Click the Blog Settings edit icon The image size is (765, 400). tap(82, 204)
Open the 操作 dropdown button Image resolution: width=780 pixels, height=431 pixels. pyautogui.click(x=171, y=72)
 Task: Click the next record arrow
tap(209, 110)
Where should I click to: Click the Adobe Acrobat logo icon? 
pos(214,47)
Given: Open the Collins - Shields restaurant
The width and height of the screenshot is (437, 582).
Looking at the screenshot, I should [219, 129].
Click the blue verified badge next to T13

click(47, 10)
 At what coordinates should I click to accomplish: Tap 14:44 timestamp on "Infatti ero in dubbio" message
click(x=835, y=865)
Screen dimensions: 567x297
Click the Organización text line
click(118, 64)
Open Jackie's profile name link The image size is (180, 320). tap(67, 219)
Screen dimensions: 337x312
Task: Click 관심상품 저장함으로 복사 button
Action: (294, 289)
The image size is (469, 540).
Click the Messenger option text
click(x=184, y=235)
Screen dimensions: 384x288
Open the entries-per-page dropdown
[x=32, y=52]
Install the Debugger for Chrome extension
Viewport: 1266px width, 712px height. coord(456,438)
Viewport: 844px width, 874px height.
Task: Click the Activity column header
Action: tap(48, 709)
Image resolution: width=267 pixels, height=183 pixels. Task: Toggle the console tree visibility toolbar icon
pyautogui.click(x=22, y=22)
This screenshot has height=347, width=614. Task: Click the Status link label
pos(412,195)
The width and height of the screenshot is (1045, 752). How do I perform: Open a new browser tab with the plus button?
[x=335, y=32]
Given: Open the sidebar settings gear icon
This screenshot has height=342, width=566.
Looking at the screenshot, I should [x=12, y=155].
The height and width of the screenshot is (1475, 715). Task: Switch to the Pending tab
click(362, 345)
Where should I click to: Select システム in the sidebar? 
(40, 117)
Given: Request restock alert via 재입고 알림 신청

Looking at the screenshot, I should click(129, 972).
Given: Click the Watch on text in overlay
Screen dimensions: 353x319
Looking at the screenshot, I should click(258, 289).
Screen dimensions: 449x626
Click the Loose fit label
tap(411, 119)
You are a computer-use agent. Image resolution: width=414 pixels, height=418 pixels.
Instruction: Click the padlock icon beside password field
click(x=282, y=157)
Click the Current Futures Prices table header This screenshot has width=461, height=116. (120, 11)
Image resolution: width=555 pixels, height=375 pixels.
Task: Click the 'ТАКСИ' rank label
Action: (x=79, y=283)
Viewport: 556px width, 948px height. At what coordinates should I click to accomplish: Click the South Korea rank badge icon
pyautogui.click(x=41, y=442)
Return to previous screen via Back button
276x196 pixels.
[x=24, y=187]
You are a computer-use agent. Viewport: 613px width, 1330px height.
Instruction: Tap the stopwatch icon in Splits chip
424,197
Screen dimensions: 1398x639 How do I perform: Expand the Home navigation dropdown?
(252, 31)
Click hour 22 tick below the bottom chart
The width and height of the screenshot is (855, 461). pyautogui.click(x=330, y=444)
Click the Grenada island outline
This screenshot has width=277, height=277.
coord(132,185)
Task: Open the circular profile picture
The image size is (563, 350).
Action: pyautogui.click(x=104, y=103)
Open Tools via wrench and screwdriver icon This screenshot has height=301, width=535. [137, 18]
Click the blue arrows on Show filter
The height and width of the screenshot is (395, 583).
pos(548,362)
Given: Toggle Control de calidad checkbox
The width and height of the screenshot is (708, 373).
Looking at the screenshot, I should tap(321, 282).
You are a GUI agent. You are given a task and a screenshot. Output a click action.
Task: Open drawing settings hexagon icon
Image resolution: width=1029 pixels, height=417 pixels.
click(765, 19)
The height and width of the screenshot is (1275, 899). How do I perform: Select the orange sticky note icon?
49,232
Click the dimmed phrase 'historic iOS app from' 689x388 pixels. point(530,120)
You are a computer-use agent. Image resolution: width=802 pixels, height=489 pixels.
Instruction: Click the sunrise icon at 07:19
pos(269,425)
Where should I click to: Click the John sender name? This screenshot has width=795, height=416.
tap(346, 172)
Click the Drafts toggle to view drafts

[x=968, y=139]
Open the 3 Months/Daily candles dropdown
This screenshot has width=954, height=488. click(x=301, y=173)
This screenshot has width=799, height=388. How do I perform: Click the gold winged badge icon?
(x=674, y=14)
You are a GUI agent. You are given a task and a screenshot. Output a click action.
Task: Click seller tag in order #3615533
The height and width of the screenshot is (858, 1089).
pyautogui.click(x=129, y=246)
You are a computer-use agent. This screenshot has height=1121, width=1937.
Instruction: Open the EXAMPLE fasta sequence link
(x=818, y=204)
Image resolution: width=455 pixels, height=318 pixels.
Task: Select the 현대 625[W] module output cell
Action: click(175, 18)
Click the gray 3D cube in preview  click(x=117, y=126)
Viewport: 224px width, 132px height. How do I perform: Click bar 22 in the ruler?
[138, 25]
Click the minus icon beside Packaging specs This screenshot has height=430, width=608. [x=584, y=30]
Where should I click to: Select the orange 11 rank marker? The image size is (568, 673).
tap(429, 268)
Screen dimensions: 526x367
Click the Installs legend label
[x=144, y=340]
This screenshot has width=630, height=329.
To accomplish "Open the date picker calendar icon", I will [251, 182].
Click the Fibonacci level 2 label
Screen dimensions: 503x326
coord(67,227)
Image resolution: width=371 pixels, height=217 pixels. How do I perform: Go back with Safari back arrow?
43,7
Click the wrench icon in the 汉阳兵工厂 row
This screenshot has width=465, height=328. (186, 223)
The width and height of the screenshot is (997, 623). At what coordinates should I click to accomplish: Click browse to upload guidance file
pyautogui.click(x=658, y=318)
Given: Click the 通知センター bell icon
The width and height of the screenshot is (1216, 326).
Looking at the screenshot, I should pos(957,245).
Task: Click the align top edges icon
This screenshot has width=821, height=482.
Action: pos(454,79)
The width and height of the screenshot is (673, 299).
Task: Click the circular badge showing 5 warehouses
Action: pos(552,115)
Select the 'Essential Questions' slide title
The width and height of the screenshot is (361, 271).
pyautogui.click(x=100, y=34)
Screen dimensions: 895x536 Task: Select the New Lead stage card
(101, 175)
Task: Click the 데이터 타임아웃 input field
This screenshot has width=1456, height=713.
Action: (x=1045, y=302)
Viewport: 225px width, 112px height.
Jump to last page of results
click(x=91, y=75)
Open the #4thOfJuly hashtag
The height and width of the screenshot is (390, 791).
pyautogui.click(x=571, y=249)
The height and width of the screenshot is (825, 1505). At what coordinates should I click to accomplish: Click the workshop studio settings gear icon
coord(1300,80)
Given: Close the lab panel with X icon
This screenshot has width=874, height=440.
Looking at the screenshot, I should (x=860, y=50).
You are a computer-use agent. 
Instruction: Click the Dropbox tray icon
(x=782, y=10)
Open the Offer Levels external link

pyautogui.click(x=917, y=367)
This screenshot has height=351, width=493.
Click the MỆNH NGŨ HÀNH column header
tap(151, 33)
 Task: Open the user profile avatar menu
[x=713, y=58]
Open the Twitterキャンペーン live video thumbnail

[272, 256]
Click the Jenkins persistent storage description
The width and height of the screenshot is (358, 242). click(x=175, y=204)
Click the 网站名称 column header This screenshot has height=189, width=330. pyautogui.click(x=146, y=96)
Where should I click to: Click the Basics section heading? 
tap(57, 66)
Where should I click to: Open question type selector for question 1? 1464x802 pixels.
- - - -
- [DIRECTIONS] From the entries above, extract only the lines running from the one containing "Click the wrench icon in the 汉阳兵工厂 row" through the one containing "Given: Close the lab panel with X icon", inclusive.

- [RESPONSE TO THIS TASK]
Click the wrench icon in the 汉阳兵工厂 row
This screenshot has width=465, height=328. (186, 223)
The width and height of the screenshot is (997, 623). At what coordinates should I click to accomplish: Click browse to upload guidance file
pyautogui.click(x=658, y=318)
Given: Click the 通知センター bell icon
The width and height of the screenshot is (1216, 326).
Looking at the screenshot, I should pos(957,245).
Task: Click the align top edges icon
This screenshot has width=821, height=482.
Action: pos(454,79)
The width and height of the screenshot is (673, 299).
Task: Click the circular badge showing 5 warehouses
Action: pos(552,115)
Select the 'Essential Questions' slide title
The width and height of the screenshot is (361, 271).
pyautogui.click(x=100, y=34)
Screen dimensions: 895x536 Task: Select the New Lead stage card
(101, 175)
Task: Click the 데이터 타임아웃 input field
This screenshot has width=1456, height=713.
Action: (x=1045, y=302)
Viewport: 225px width, 112px height.
Jump to last page of results
click(x=91, y=75)
Open the #4thOfJuly hashtag
The height and width of the screenshot is (390, 791).
pyautogui.click(x=571, y=249)
The height and width of the screenshot is (825, 1505). At what coordinates should I click to accomplish: Click the workshop studio settings gear icon
coord(1300,80)
Given: Close the lab panel with X icon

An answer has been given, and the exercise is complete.